» WORK REQUIRED
Turn every line of the listing below into a numbered list, leaving out the blank lines.

-- begin --

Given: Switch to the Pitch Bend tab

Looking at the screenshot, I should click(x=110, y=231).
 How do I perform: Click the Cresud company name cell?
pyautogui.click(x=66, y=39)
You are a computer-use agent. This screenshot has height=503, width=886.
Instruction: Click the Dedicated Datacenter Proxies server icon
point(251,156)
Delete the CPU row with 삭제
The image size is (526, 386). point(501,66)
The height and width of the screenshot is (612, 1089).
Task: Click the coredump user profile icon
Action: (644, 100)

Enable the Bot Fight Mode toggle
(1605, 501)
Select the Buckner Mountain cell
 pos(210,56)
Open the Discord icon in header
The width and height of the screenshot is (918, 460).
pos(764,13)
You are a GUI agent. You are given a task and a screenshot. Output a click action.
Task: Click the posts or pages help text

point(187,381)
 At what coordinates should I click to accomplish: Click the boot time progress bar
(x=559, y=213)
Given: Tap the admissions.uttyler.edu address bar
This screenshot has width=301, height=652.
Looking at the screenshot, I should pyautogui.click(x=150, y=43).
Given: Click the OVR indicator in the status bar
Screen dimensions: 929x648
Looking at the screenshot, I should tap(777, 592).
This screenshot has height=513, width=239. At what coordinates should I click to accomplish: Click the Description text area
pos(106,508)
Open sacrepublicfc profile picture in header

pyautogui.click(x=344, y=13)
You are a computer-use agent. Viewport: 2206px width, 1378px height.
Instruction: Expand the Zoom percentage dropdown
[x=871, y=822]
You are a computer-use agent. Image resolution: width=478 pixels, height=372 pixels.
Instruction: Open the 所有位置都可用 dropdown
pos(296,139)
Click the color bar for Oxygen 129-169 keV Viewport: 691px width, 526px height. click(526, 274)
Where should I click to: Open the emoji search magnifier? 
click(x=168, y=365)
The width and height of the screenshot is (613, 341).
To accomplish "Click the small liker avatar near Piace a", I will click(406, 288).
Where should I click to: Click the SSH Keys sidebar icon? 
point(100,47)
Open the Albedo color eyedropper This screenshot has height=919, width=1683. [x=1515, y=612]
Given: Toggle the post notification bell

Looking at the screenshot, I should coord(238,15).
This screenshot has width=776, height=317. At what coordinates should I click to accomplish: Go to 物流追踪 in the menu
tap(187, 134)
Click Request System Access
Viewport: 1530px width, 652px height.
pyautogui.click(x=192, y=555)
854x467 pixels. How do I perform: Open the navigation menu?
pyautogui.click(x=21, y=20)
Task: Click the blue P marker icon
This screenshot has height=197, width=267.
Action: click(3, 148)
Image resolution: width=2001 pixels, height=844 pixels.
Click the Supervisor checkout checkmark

-- end --

» RESULT OF THIS TASK
1. Given: Switch to the Pitch Bend tab
2. Looking at the screenshot, I should click(x=110, y=231).
3.  How do I perform: Click the Cresud company name cell?
4. pyautogui.click(x=66, y=39)
5. You are a computer-use agent. This screenshot has height=503, width=886.
6. Instruction: Click the Dedicated Datacenter Proxies server icon
7. point(251,156)
8. Delete the CPU row with 삭제
9. The image size is (526, 386). point(501,66)
10. The height and width of the screenshot is (612, 1089).
11. Task: Click the coredump user profile icon
12. Action: (644, 100)
13. Enable the Bot Fight Mode toggle
14. (1605, 501)
15. Select the Buckner Mountain cell
16.  pos(210,56)
17. Open the Discord icon in header
18. The width and height of the screenshot is (918, 460).
19. pos(764,13)
20. You are a GUI agent. You are given a task and a screenshot. Output a click action.
21. Task: Click the posts or pages help text
22. point(187,381)
23.  At what coordinates should I click to accomplish: Click the boot time progress bar
24. (x=559, y=213)
25. Given: Tap the admissions.uttyler.edu address bar
26. This screenshot has width=301, height=652.
27. Looking at the screenshot, I should pyautogui.click(x=150, y=43).
28. Given: Click the OVR indicator in the status bar
29. Screen dimensions: 929x648
30. Looking at the screenshot, I should tap(777, 592).
31. This screenshot has height=513, width=239. At what coordinates should I click to accomplish: Click the Description text area
32. pos(106,508)
33. Open sacrepublicfc profile picture in header
34. pyautogui.click(x=344, y=13)
35. You are a computer-use agent. Viewport: 2206px width, 1378px height.
36. Instruction: Expand the Zoom percentage dropdown
37. [x=871, y=822]
38. You are a computer-use agent. Image resolution: width=478 pixels, height=372 pixels.
39. Instruction: Open the 所有位置都可用 dropdown
40. pos(296,139)
41. Click the color bar for Oxygen 129-169 keV Viewport: 691px width, 526px height. click(526, 274)
42. Where should I click to: Open the emoji search magnifier? 
43. click(x=168, y=365)
44. The width and height of the screenshot is (613, 341).
45. To accomplish "Click the small liker avatar near Piace a", I will click(406, 288).
46. Where should I click to: Click the SSH Keys sidebar icon? 
47. point(100,47)
48. Open the Albedo color eyedropper This screenshot has height=919, width=1683. [x=1515, y=612]
49. Given: Toggle the post notification bell
50. Looking at the screenshot, I should coord(238,15).
51. This screenshot has width=776, height=317. At what coordinates should I click to accomplish: Go to 物流追踪 in the menu
52. tap(187, 134)
53. Click Request System Access
54. Viewport: 1530px width, 652px height.
55. pyautogui.click(x=192, y=555)
56. 854x467 pixels. How do I perform: Open the navigation menu?
57. pyautogui.click(x=21, y=20)
58. Task: Click the blue P marker icon
59. This screenshot has height=197, width=267.
60. Action: click(3, 148)
61. Image resolution: width=2001 pixels, height=844 pixels.
62. Click the Supervisor checkout checkmark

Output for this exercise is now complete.